Молодой человек поколебался, не понимая, стоит ли спорить, но Китадо прошел мимо него со словами «Давай, парень», и левантиец последовал за старым воякой.

Я обследовала дом и выяснила, что в нем мало полезного. В отделенной занавеской комнатушке была лишь одна скатанная циновка для сна и проеденный жучком низкий старый столик. Маленькое гнездо из сена в углу подтвердило мои подозрения о мышах, но я даже не поежилась  на это просто не было времени. Топот и сопение из главной комнаты возвестили о возвращении Китадо и молодого левантийца, несущего своего раненого друга. Как бы ни был силен Китадо, раненый был таким высоким и мускулистым, что у лестницы генерал с юным левантийцем сдались, положили свою ношу и потащили его волоком. Когда раненый наконец оказался на полу в доме, оба вздохнули с облегчением.

 Дрова, лошади. Ступайте,  велела я.  Я им займусь.

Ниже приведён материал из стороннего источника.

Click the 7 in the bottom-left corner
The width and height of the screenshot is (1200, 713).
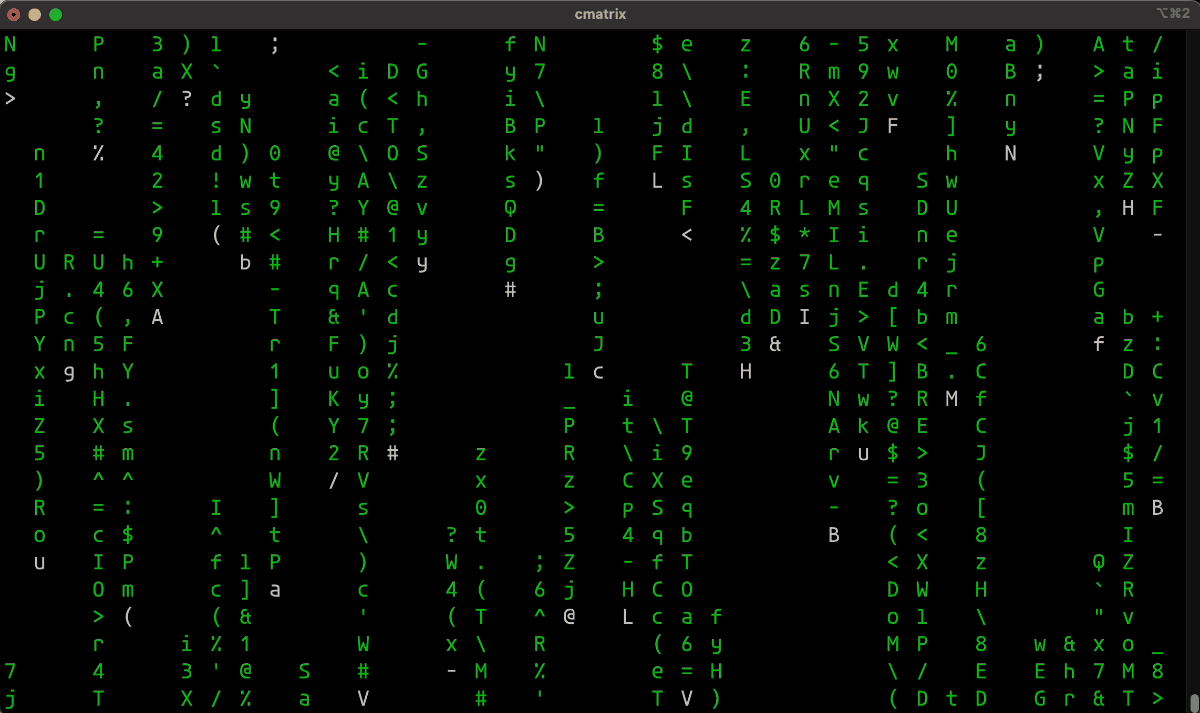pos(10,671)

Молодой человек бросил на меня недоуменный взгляд, но вышел обратно под дождь. Несмотря на уверенность, которую я вложила в слова, мне не сразу удалось заставить себя осмотреть раны левантийца. Я пошарила в буфете и единственном сундуке и вытащила все, что могло пригодиться. Я подставила по горшку под каждой протечкой и бросила на пол пыльное одеяло, до последнего надеясь, что когда я наконец обернусь, левантиец уже умрет. Будет выглядеть так, как будто мы попытались, юноша расскажет все, что требуется, и мы продолжим путь.

Прежде чем вернулись генерал Китадо и молодой левантиец, пришла жена лесоруба с одеялами и припасами, завернутыми в мокрый дождевик, который она повесила на крючок у открытой двери.

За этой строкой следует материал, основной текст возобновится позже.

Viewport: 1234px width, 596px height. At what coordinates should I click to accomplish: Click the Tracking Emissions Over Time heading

 Спасибо,  сказала я, но она лишь поклонилась  один раз, второй и третий, пятясь к двери, но так и не произнесла ни слова.

Одеяла, старые платья, небольшой швейный набор, травы, чай, еда, даже несколько изумительно сухих палочек с благовониями и потрепанный свиток с молитвами богине Ци. Похоже, она тоже не сильно надеялась на успех.

Левантиец застонал. Тогда я подошла к нему  лежащему на полу окровавленному и вымокшему месиву вместо человека, его на удивление тонкие черты лица исказились в мучительной гримасе боли. Он не умер, хотя так было бы гораздо проще для всех нас. Пусть бы он сдался и отправился на свободу загробной жизни, если левантийцы в нее верили. Но нет, он боролся, и это как минимум вызывало уважение.

Дождь омыл его рану, лишь ткань вокруг была пропитана кровью. Над раной нога была крепко перетянута алым поясом-оби, остановившим кровопотерю, и на шелке вставал на дыбы дракон Цая. Рах эТорин, брат по гурту Гидеона эТорина, нового императора Кисии.

Я разорвала ткань, чтобы лучше рассмотреть рану. Кто-то проткнул его бедро чем-то тонким и острым вроде шампура, и рана была чистой, но от нее шел длинный и неглубокий порез. Видимо, левантиец потерял много крови, однако сама по себе рана не могла стать причиной такой слабости, почти на грани смерти.

Когда вернулся Китадо с вязанкой дров, я глубоко вздохнула.

 Как только разведете огонь, поищите вина для раны,  сказала я.

 Вина?  удивился молодой левантиец, стоящий в дверях.  Нужна теплая соленая вода. И тряпки. Разведите огонь и согрейте воду. Здесь есть иголки и кишки?

 Кишки?

 Чтобы зашить рану,  ответил он, нетерпеливо шагнул в комнату и уставился на кучку припасов, которые принесла жена дровосека. Он взял оттуда набор для шитья.  Хм, хорошо хоть есть игла, эта нитка сойдет. Кто-нибудь из вас умеет шить? Я  Он отвернулся.  Я еще не научился.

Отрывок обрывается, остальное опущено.